Impact of conclusions

It is not my purpose to tie the arguments presented here into a larger philosophy in order to tell people how they should change their actions. I merely sought to follow the logic of privilege to its conclusion. Whether the framework itself is accepted is another matter. Still, I will note two impacts of my analysis:

– The existence of privilege cannot be denied by any reasonable person. The fact that you are far more successful in 2014 America than 2014 Congo, 1900 America, or 1900 Congo is stark enough evidence. Your place of birth significantly affects your prosperity.

– The importance of privilege analysis will rise and fall with the importance society places on an acceptance of a deterministic view of the world.
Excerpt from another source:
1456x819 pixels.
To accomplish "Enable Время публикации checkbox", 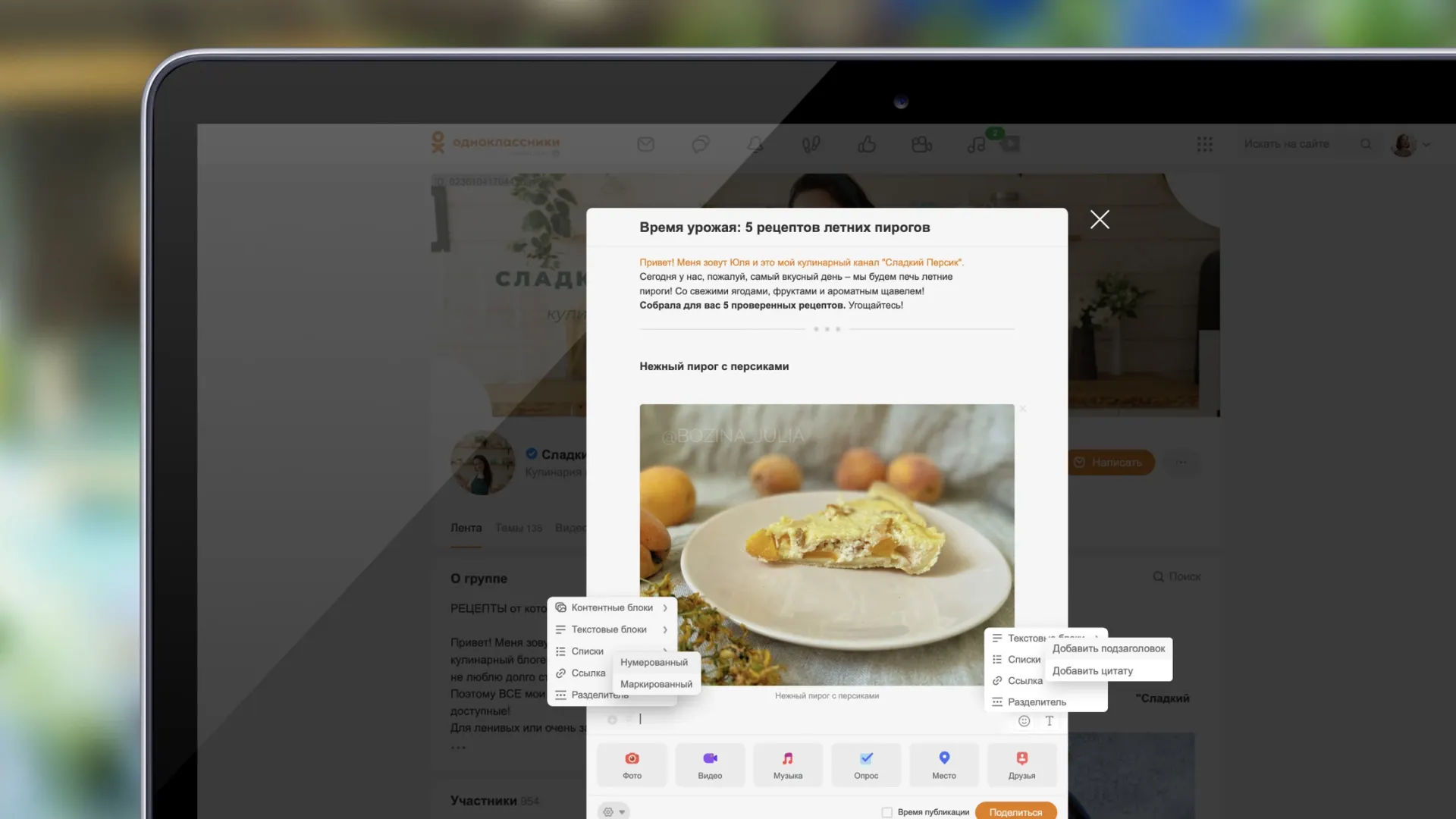I will click(887, 812).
If society decides that determinism shouldn’t affect how we view the moral positions of various actions and individuals, it logically should also not assign much importance to privilege analysis. On the other hand, if much weight is placed on determinism, much weight should be placed on privilege analysis as well. Conversely, if society decides privilege analysis is important, it should consider all the implications of determinism – for they are part and parcel of privilege analysis.

Disclaimer

Much of this article makes arguments of the form “if X is accepted as valid, Y follows.” This is not meant to be interpreted as “X is valid, and therefore Y is true.” Furthermore, I have not passed moral judgment on almost any topic related to privilege. For example, saying that privilege analysis in the case of bounded rationality points to the possibility of a woman who is raped being, overall, more privileged than her rapist does *not* imply that I think that her rapist is a more moral person than she is because he is less privileged. I simply state he might be less privileged, whatever the moral implications of that are. This stems from the definition of privilege. In fact, the hypothetical rape scenario I discuss and its conclusions on privilege are one of the reasons I find privilege analysis to not be a very good framework of normative analysis (normative specifically – it is still useful for positive analysis).
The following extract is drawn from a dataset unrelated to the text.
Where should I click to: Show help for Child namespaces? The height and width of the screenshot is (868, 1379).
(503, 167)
I’d like to thank my co-blogger for taking the time to slog through this post and offering constructive advice. Any hatemail you have should be directed to me, for the ideas presented stand behind my name.

Notes:

[1] Once we see privilege as being evaluated within the means-ends framework, we need to take into account the fact from economics that interpersonal utility comparisons are not possible. That is, even if a person has a privilege that objectively allows him to achieve a certain goal more easily than a person without that privilege, and even if the two people have an identical rank of their goals, it cannot strictly be said that the first is more privileged, since utility cannot be compared among people. Therefore, it is necessarily correct to say that privilege is actually *unable* to be compared across people when privileged is couched in terms of subjective valuations of ends. In the remainder of this article, I will ignore this and pretend that this utility among individuals can in fact be compared, despite believing that this is not possible even in theory and that it doesn’t make very much sense. I do this because most people do this subconsciously, and I will play along, ignoring the majority of the economics profession.
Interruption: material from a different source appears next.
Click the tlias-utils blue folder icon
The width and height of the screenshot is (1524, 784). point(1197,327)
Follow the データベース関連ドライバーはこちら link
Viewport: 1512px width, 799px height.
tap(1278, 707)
[2] The implications of the functional form and of the form of the variables P and M allow the model to generalize to intersectionality of privileges and interlocking hierarchies. For an intuition, see the economic analogy to capital and labor in an economy.

[3] I will add here that it is possible for the function f() to have a negative second derivative – that is, for your success to increase with both P and M, but more and more slowly over time. That is, the marginal benefits of increases in P and M go down as you have more of both P and M. An example would be increasing your merit in a very capital-poor society. No matter how meritorious, you likely will never be able to send a spaceship to the moon.